Educators are no stranger to the influence of big corporate money influencing policy. For the past decade the same corporate and Wall Street interests have poured millions of dollars in “education reform” efforts and millions more to candidates who support the privatization of schools.

 

Unfortunately, the Supreme Court released its decision on McCutcheon v. Federal Election Commission setting a dangerous precedent allowing even more access for big corporate money to influence our democracy. The Court lifted the aggregate limits on the amounts that wealthy individuals can give to candidates, political parties, and PACs in federal elections.

 

The current aggregate limits allow individual contributors to give up to $48,600 to federal candidates, and to give up to $74,600 to non-candidate PACs and party committees, for a total of $123,200 each two-year election cycle.

 

The limit is approximately equal to what someone would earn if they worked at the minimum wage for every single hour and day of an election cycle. More specifically, a worker earning the federal minimum wage of $7.25 per hour would need to work more than 23 hours per day, every day, for the entire two-year election cycle to earn an amount equal to the aggregate contribution limit.

 

Yet, the Court still felt these campaign contribution limits were too restrictive.

 

Here is the statement from NEA President Dennis Van Roekel:

 

“America’s working families lost today when the Supreme Court’s ruling on McCutcheon v. Federal Election Commission effectively removed meaningful limits on the total amount an individual can directly contribute to candidates, political parties and political committees.
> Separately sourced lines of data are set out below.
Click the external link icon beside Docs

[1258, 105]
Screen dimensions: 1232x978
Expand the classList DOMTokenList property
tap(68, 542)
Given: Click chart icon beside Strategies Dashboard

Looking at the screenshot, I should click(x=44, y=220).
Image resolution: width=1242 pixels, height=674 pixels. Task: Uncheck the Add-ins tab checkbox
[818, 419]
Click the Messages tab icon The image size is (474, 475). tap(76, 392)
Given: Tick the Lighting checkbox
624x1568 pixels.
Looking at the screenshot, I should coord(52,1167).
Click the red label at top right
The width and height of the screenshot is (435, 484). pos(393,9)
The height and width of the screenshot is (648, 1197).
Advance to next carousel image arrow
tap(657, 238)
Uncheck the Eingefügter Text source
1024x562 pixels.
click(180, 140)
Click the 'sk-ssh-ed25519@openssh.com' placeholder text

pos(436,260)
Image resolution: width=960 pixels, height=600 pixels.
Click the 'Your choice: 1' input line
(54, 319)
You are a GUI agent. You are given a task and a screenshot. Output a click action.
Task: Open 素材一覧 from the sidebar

The ruling creates yet another loophole that will allow a single individual to contribute millions of dollars to political parties, candidates and multi-candidate PACs.

 

“At a time when the lop-sided playing field unfairly benefits the haves over the have-nots, the McCutcheon decision opens the floodgates even further for corporations and the monied elite to dominate our democracy. The majority opinion goes on to strike down aggregate limits that only prevent the very richest in our society from contributing to every campaign they would like and, thereby, dominating the political discourse.

 

“Our country was founded on the premise that democracy is not for sale. No kindergarten teacher, school nurse, librarian, food service worker or school bus driver can compete with the deep pockets of billionaires. Taken together with Citizens United, today’s decision guts America’s campaign finance laws, leaving a remnant incapable of dealing with the grave problems of democratic legitimacy that those laws were intended to resolve.”